▶ EXERCISE DETAILS
Output as a Markdown table with columns Row and Line, numbering each line and leaving out blank lines, everything in the items from the line containing "Click the 上移 move up button" down to the line containing "Action: point(175,52)", with both of those lines included.
--- BEGIN AVAILABLE DATA ---
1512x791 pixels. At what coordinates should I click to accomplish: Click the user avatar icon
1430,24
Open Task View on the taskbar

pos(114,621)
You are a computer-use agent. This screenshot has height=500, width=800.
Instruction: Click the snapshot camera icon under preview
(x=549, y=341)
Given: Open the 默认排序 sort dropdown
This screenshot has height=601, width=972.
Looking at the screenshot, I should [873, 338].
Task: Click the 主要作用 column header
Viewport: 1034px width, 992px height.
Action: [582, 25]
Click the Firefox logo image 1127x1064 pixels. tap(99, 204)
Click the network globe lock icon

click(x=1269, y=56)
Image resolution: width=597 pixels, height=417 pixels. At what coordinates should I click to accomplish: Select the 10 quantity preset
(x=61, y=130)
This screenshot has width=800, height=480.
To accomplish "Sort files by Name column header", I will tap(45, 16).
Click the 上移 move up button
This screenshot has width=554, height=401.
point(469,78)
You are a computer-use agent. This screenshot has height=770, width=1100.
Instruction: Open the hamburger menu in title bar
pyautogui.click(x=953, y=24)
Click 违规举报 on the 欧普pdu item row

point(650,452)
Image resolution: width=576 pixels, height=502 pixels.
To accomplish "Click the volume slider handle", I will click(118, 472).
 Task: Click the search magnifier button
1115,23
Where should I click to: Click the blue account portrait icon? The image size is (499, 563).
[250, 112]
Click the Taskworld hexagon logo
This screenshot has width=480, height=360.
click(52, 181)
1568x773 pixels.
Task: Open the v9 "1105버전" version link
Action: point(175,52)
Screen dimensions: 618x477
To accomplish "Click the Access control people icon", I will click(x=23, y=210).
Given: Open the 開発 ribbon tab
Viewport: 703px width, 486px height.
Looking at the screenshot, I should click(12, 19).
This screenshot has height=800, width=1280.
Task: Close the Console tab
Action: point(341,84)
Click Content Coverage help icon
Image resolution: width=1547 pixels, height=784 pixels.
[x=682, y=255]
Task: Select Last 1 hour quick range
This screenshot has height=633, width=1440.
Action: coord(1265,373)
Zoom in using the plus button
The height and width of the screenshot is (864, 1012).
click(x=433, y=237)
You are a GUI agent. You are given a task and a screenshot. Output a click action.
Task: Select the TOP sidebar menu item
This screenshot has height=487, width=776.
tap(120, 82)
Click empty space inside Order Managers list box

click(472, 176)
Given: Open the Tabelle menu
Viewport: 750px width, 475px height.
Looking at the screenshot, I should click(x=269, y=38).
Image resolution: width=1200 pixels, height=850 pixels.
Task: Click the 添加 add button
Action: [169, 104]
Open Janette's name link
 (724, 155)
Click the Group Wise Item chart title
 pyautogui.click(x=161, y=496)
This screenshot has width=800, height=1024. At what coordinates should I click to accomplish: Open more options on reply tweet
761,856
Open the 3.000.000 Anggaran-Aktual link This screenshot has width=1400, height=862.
--- END AVAILABLE DATA ---
▶ WRITTEN RESPONSE
| Row | Line |
|---|---|
| 1 | Click the 上移 move up button |
| 2 | This screenshot has width=554, height=401. |
| 3 | point(469,78) |
| 4 | You are a computer-use agent. This screenshot has height=770, width=1100. |
| 5 | Instruction: Open the hamburger menu in title bar |
| 6 | pyautogui.click(x=953, y=24) |
| 7 | Click 违规举报 on the 欧普pdu item row |
| 8 | point(650,452) |
| 9 | Image resolution: width=576 pixels, height=502 pixels. |
| 10 | To accomplish "Click the volume slider handle", I will click(118, 472). |
| 11 |  Task: Click the search magnifier button |
| 12 | 1115,23 |
| 13 | Where should I click to: Click the blue account portrait icon? The image size is (499, 563). |
| 14 | [250, 112] |
| 15 | Click the Taskworld hexagon logo |
| 16 | This screenshot has width=480, height=360. |
| 17 | click(52, 181) |
| 18 | 1568x773 pixels. |
| 19 | Task: Open the v9 "1105버전" version link |
| 20 | Action: point(175,52) |